The answer must be a bare number: the count of lines below that contain "Stress".

START Records to use

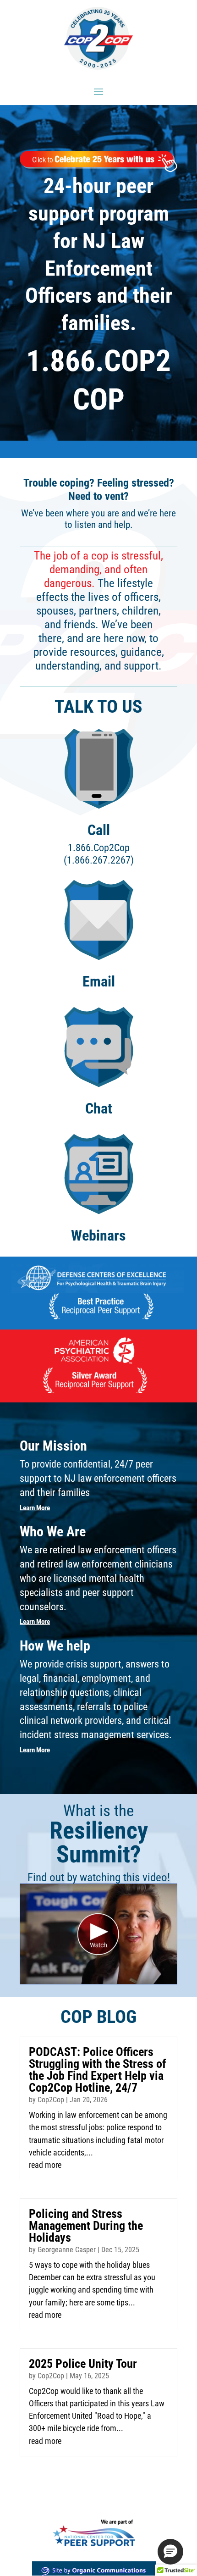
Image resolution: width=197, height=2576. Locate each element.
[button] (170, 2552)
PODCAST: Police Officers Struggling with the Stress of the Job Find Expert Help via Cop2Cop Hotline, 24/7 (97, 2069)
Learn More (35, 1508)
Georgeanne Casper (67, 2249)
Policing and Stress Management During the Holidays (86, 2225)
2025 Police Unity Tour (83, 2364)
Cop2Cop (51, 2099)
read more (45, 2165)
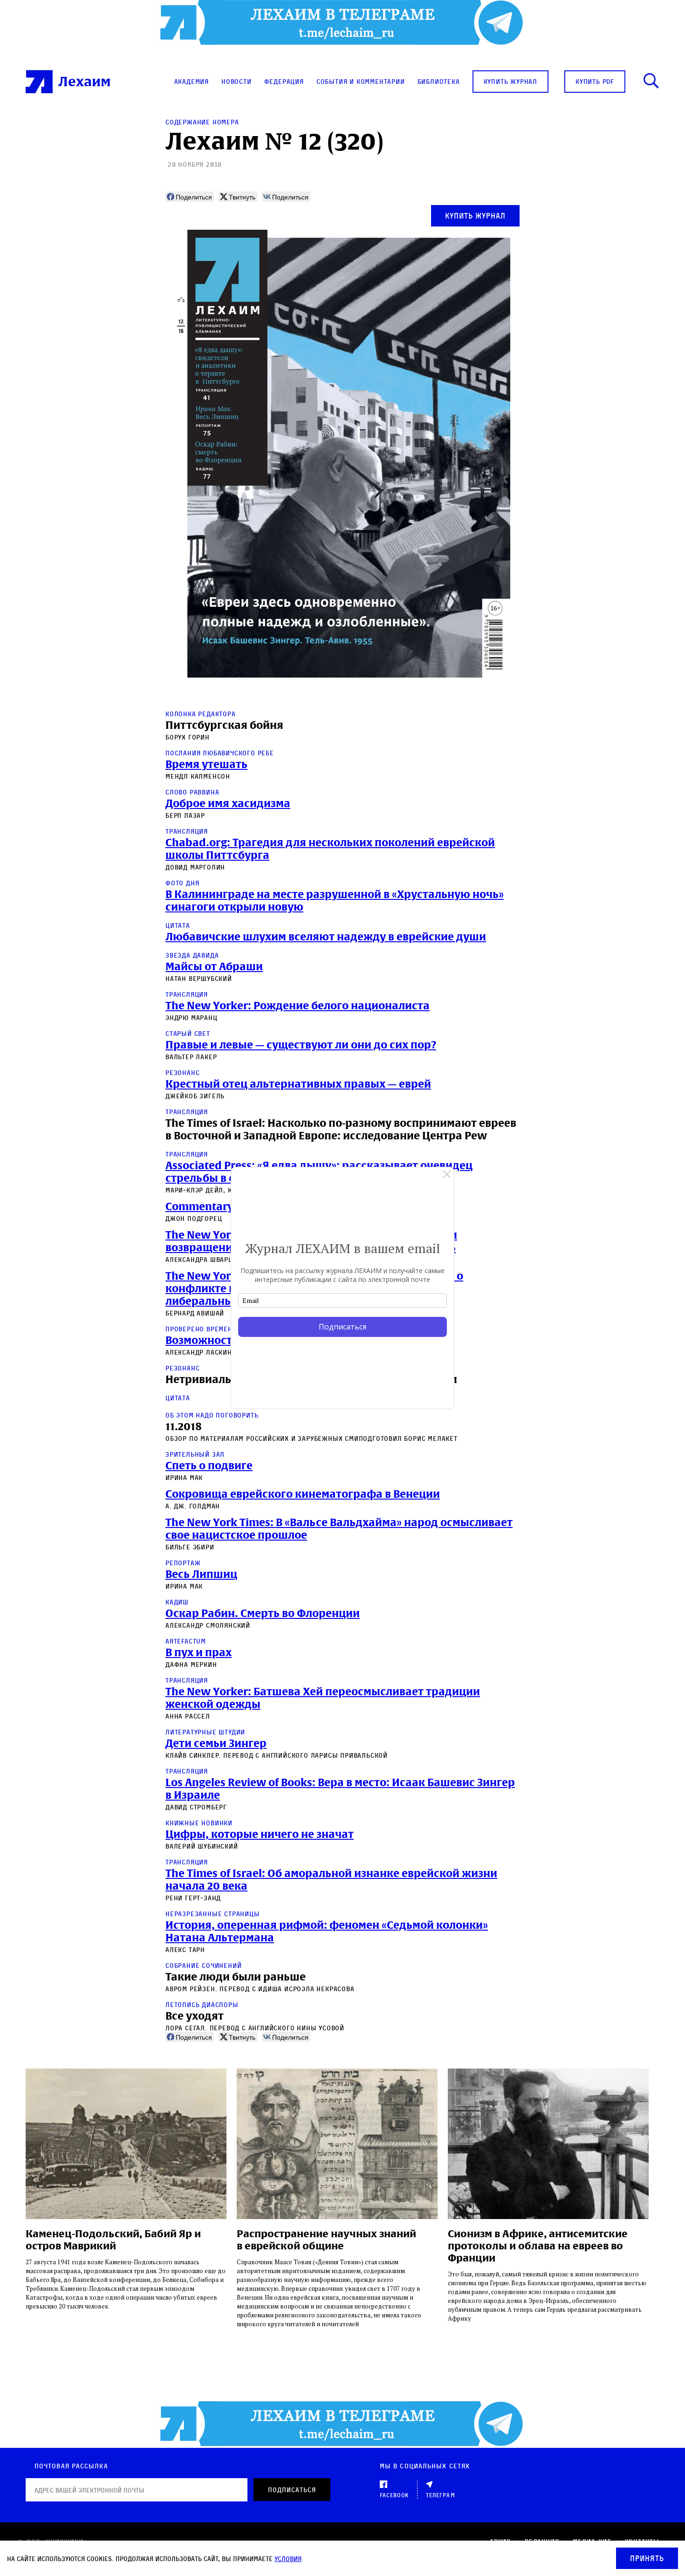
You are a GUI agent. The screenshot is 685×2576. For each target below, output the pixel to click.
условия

END Records to use

Written answer: 2